As Flight 93 rumbled through rural Pennsylvania, passenger Thomas Burnett spoke to his wife in California. "I know we're all going to die," said Burnett, a 38-year-old father of three. "There's three of us who are going to do something about it."
By nature of the phone call to his wife, then, Burnett was among the lucky ones.
With so few survivors pulled from the ruins, and hospitals across New York relatively empty because the dead so outnumbered the physically wounded, there were so many who never got the chance to say goodbye, never got the chance to say "I love you."
Martin Coughlan also got to make that final phone call. Shortly after 9 a.m., the 53-year-old carpenter from Cappawhite, County Tipperary, managed to call home from his jobsite on the 96th floor of Tower One.

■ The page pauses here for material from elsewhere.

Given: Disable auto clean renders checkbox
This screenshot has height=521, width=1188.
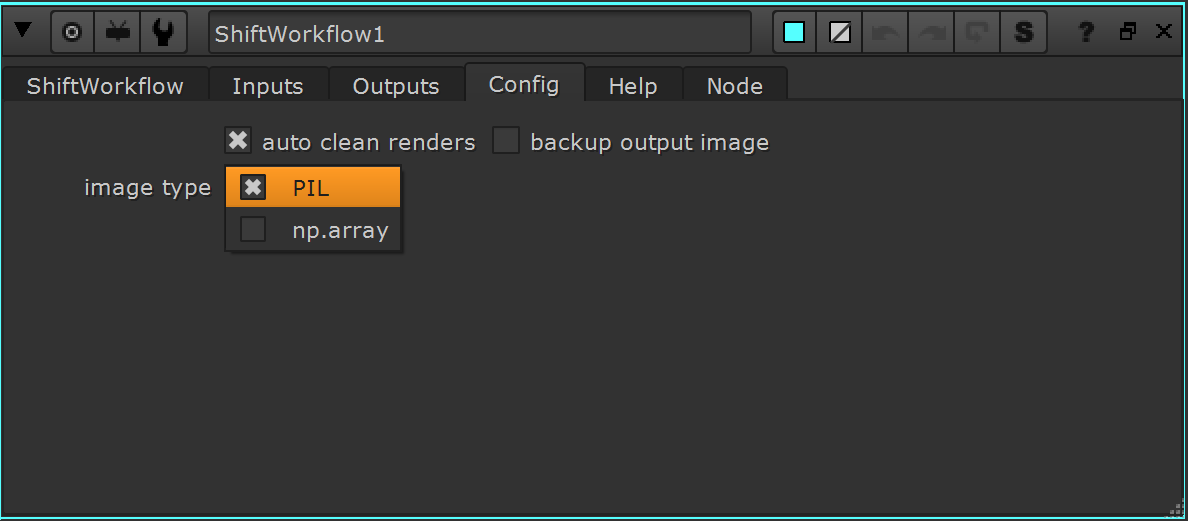Looking at the screenshot, I should pos(238,141).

"There's been a bomb in the building," Coughlin told his wife, "but I'm OK, and tell the four girls I'll be home for dinner." Many days later, Coughlan's remains were found.
106 stories from safety, Eamon McEneaney also called his wife. The 46-year-old vice-president at Cantor Fitzgerald was a heralded survivor of the 1993 World Trade Center attack, when he calmly covered the mouths of co-workers with wet towels and led human chains down the stairs.
On September 11, the father-of-four left a message at his wife's office: a plane had hit the building, he was on the way out, and he loved her. McEneaney never made it out.
Unlike McEneaney, John O'Neill managed to escape. The 50-year-old former FBI man had been named the Trade Center's Director of Security just two weeks before.
He made it from the 34th floor to the street, from where he called his son to report that he was safe.
Then O'Neill re-entered one of the Towers, joining the human sacrifice that was under way in the name of evacuating others.
In Spring Lake, New Jersey, the McAlarys leapt for joy when their son and brother Bryan phoned to say he had escaped unharmed from his Trade Center office.
They were soon horrified to learn that Bryan's older brother James, a 42-year-old broker, was in the Trade Center that day for a sales meeting. "Jimmy Mac," as he was known to all, never came home.
The McAlarys were but one of many sets of brothers at the scene that day.
At the base of the Towers, Michael Moran of Rescue 3 spoke by cell phone with his big brother John, a 43-year-old Battalion Chief. They were brothers by blood and “brothers” by profession, among the fraternity of the FDNY.